Wong Kar Wai again and again and again

>> The Hong Kong auteur's work is highlighted in a trilogy

by WILL AITKEN

The films of Wong Kar Wai are based on the same thing happening over and over again. Today is my birthday and I have received no cards. Wong Kar Wai's movies deal in repetition and reversal. Although it is my birthday I have received no presents. The works of Wong Kar Wai strike repetition's gong ceaselessly. On one's birthday one has so many expectations. It could be said that Wong Kar Wai's fractured narratives play on the re-lived moment and the disappointment of movement without progress. It is my birthday today and I have received many presents although not the ones I had hoped for. Wong Kar Wai's characters ritualize emptiness, making it baroque with repetition and thwarted desire.

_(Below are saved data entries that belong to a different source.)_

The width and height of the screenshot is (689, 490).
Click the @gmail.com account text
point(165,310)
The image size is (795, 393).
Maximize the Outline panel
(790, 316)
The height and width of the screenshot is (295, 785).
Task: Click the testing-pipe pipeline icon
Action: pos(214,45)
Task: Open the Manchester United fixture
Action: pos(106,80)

Today, my birthday, I have received many cards although not the one I was waiting for. In the world of Wong Kar Wai repetition becomes what memory was--repetition remembers forward, memory recedes. It happens every year, my birthday, and each time I am filled anew with anticipatory disappointment. Wong Kar Wai has emphasized that he is "always distressed by the possible outcome" of the things he didn't do. Today I will sing "Happy Birthday" to myself, alone in a darkened room, rehearsing for next year.

Often Wong Kar Wai's films offer two stories not one. Sometimes they run separately: one story, then another. No connection, or maybe only enough connection to be frustrating. Other times the stories race along side by side, but not touching, the one never aware of the other except for the urgent breeze that blows out of nowhere. Sometimes, as in his sixth and most recent film, Happy Together (1997), there's only one story, the one the characters live. Watching their repetitions and disappointments you begin to see the ghost story that overlays all they do--it's the story of the life they meant to live.

Happy Together is one of three films--the most recent half of his output--in the truncated Wong Kar Wai retrospective that begins this week at the Parallèle. Fallen Angels (1995) is the only Montreal premiere in the trio. In the first of the picture's stories, an agent for professional hitmen falls in love with one of the killers she runs. He, a true professional, refuses to mix love with business. In the second story, a mute ex-con makes a living by re-opening stores that have been closed for the night and intimidating customers into buying his wares. Then he meets Cherry, who's just been dumped by her boyfriend.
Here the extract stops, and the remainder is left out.